Given entries: Begin

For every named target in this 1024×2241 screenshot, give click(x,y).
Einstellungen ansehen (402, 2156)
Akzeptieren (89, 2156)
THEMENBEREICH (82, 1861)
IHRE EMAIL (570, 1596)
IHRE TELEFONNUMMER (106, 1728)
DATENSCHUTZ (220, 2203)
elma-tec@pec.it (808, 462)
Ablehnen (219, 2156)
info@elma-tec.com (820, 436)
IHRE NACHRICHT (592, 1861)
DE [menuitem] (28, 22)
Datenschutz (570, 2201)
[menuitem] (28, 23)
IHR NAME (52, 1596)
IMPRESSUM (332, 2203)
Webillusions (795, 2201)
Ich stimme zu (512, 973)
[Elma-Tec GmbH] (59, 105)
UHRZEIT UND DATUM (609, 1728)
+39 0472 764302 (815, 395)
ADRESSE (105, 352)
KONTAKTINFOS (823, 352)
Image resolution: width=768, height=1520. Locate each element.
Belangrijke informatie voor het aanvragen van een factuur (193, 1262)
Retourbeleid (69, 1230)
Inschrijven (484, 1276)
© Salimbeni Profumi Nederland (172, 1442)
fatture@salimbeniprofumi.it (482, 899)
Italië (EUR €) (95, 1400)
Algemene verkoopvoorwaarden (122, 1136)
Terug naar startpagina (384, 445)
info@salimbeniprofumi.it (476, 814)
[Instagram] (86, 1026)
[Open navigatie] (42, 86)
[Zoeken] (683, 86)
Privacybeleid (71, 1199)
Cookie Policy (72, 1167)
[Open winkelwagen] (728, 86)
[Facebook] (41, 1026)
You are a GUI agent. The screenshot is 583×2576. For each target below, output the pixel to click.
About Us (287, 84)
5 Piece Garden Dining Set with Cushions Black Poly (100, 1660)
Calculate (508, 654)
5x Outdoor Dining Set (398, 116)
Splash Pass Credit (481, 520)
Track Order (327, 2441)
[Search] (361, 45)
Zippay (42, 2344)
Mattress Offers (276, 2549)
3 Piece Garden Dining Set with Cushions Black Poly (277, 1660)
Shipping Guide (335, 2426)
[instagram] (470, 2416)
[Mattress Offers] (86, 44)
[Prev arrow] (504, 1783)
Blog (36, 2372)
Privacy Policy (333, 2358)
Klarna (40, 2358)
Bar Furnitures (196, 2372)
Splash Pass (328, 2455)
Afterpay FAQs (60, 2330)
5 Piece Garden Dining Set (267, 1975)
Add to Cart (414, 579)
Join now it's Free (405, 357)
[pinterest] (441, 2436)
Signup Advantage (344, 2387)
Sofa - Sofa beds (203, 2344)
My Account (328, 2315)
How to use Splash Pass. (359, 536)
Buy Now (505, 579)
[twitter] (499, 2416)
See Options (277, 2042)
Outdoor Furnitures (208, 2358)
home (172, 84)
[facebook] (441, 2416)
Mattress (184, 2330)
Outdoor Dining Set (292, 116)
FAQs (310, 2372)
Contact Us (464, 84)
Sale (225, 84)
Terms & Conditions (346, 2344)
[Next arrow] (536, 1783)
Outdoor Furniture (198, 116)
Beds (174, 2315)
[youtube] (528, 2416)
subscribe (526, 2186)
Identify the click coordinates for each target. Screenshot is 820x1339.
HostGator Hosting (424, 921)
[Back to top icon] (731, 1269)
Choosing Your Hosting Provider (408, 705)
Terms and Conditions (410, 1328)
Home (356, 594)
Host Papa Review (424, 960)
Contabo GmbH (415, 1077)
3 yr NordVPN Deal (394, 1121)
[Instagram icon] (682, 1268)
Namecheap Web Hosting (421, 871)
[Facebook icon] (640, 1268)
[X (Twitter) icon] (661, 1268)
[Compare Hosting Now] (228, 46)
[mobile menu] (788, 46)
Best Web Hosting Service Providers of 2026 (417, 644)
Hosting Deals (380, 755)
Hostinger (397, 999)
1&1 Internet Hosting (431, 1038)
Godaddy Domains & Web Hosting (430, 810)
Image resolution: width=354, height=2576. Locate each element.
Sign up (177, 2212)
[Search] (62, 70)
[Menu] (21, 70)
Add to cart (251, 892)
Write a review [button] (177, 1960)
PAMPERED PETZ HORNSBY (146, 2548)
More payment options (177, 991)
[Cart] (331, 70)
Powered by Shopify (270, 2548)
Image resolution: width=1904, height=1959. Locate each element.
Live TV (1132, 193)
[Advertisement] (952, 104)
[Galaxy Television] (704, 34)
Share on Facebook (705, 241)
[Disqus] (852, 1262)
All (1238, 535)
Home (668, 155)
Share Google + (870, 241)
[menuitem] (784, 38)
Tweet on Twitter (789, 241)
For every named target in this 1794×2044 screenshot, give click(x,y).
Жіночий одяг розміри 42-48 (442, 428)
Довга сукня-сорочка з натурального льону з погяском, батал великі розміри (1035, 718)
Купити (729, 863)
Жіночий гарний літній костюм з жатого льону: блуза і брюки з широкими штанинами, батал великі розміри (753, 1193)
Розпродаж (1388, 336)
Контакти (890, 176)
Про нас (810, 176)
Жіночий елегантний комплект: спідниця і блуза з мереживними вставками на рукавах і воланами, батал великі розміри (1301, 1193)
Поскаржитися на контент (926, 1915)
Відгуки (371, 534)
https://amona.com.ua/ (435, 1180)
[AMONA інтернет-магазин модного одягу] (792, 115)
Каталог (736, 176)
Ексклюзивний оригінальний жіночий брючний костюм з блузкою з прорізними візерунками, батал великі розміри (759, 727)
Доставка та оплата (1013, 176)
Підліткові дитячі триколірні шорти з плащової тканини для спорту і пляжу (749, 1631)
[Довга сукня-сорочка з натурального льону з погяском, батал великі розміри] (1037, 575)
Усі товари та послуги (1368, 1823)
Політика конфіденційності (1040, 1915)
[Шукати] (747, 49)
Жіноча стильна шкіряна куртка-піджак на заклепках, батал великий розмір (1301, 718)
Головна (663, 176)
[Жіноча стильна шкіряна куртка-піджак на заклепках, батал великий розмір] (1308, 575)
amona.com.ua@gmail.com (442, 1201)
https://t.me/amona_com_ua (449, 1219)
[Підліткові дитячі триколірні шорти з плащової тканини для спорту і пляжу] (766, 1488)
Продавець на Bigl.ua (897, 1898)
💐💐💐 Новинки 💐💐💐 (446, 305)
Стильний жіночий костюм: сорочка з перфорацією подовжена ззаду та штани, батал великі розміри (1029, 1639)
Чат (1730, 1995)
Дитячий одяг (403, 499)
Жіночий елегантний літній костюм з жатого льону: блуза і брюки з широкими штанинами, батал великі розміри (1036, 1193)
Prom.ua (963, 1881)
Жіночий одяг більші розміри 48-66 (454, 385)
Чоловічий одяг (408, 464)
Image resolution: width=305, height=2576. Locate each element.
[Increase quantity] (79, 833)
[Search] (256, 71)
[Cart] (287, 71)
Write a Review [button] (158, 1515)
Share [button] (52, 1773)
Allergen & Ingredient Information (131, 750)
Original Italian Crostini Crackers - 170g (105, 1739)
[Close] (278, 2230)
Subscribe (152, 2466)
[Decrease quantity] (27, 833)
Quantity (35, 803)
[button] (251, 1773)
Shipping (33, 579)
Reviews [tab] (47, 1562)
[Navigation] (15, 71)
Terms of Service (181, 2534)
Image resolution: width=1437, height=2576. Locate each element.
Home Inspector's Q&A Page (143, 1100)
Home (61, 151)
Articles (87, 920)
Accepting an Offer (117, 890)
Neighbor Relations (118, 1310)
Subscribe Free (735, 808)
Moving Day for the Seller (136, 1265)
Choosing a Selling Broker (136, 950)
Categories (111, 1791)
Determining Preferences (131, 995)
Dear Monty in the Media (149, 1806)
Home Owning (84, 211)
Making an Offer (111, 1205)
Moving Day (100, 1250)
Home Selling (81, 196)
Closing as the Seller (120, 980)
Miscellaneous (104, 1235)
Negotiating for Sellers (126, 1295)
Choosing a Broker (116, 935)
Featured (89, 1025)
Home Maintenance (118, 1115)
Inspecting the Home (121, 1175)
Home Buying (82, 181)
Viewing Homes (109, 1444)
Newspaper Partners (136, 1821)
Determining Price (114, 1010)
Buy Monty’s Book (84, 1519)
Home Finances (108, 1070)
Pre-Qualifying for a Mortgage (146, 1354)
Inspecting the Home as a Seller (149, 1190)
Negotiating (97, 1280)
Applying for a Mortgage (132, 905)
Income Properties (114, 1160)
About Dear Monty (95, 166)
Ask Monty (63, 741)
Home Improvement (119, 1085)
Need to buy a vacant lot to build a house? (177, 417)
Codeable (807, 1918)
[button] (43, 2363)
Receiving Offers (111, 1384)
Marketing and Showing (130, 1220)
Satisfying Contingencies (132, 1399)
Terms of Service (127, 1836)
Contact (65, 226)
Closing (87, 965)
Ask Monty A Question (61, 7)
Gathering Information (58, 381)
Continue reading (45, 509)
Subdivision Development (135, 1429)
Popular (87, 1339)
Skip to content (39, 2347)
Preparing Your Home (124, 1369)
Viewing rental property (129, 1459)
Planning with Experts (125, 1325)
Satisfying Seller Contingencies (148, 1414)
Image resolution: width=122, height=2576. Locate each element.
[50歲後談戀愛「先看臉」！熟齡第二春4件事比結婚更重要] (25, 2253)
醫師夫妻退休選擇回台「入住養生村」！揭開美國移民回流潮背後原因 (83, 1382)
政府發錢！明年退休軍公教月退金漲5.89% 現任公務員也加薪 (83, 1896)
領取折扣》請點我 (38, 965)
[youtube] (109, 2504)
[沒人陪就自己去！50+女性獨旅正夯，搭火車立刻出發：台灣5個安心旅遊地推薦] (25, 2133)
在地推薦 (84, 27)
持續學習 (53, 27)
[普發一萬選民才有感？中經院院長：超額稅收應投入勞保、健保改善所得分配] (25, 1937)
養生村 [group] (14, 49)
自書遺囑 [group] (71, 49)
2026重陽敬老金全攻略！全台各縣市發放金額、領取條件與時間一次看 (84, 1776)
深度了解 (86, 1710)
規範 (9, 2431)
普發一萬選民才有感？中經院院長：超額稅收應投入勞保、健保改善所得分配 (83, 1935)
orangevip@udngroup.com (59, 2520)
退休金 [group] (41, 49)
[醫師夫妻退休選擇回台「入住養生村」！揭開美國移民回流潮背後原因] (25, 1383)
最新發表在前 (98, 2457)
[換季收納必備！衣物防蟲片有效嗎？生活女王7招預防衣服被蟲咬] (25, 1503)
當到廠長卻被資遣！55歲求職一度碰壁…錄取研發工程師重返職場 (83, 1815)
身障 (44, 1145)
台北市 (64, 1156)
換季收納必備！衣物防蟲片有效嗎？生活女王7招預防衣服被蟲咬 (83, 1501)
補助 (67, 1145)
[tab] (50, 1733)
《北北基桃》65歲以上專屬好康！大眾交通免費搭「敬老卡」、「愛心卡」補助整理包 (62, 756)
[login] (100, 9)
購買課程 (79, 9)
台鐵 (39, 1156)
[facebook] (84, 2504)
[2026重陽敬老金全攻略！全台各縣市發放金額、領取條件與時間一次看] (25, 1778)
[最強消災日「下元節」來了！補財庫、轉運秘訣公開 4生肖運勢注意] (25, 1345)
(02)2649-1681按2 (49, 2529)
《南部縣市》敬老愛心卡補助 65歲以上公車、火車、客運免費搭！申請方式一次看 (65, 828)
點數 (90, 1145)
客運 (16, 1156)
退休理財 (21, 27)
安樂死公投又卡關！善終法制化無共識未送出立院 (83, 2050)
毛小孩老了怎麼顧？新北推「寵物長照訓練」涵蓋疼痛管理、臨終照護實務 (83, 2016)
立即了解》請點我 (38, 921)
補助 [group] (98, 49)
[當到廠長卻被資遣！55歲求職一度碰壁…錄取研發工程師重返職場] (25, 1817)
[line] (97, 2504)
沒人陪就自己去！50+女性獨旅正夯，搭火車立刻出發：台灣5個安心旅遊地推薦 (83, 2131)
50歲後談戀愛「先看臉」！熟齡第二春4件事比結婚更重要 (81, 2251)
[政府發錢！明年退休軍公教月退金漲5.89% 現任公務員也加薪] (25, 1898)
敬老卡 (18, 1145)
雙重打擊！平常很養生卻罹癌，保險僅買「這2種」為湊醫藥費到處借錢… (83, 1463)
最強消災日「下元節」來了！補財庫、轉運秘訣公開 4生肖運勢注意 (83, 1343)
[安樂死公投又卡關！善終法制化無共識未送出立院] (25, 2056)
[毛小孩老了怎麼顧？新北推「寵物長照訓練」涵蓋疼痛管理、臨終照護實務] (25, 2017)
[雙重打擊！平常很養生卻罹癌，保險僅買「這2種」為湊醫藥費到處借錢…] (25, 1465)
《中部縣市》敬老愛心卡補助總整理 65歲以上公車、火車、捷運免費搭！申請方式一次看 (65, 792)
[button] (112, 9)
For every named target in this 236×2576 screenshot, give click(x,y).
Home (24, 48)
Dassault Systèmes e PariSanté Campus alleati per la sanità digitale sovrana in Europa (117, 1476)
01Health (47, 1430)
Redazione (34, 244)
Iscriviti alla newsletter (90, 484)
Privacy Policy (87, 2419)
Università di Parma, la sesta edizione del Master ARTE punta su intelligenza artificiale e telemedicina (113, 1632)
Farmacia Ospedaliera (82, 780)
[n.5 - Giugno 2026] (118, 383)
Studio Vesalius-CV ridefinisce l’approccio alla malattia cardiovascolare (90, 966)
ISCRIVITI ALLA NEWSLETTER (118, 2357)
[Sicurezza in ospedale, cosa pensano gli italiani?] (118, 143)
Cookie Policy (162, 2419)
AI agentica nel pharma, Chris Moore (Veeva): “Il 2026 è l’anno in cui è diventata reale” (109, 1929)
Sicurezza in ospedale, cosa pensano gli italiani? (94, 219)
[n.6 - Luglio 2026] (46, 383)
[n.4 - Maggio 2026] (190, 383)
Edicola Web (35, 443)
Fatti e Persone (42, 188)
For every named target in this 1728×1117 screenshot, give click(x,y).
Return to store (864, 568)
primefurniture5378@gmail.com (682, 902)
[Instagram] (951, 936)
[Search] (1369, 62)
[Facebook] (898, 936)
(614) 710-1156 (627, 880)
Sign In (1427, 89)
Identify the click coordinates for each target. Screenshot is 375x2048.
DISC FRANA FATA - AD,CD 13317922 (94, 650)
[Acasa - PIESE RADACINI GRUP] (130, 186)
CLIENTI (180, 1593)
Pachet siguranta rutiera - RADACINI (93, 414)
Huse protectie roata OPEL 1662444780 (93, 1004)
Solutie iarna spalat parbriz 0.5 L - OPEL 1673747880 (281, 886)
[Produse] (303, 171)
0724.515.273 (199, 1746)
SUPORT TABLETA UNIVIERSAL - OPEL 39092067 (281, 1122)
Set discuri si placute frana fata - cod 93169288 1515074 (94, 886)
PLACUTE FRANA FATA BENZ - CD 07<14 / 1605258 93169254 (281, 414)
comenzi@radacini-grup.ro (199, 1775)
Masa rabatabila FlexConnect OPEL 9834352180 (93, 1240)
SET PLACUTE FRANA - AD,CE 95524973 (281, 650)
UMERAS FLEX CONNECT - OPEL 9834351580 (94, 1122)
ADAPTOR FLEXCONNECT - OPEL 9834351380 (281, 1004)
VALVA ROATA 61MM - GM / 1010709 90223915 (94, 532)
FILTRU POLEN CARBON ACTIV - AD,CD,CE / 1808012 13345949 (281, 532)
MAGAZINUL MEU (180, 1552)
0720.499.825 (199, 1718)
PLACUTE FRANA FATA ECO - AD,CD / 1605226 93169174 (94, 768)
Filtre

Given entries: End

List, from the entries above, every line in which the word "OPEL" shows up.

Huse protectie roata OPEL 1662444780 (93, 1004)
Solutie iarna spalat parbriz 0.5 L - OPEL 1673747880 (281, 886)
SUPORT TABLETA UNIVIERSAL - OPEL 39092067 (281, 1122)
Masa rabatabila FlexConnect OPEL 9834352180 (93, 1240)
UMERAS FLEX CONNECT - OPEL 9834351580 (94, 1122)
ADAPTOR FLEXCONNECT - OPEL 9834351380 (281, 1004)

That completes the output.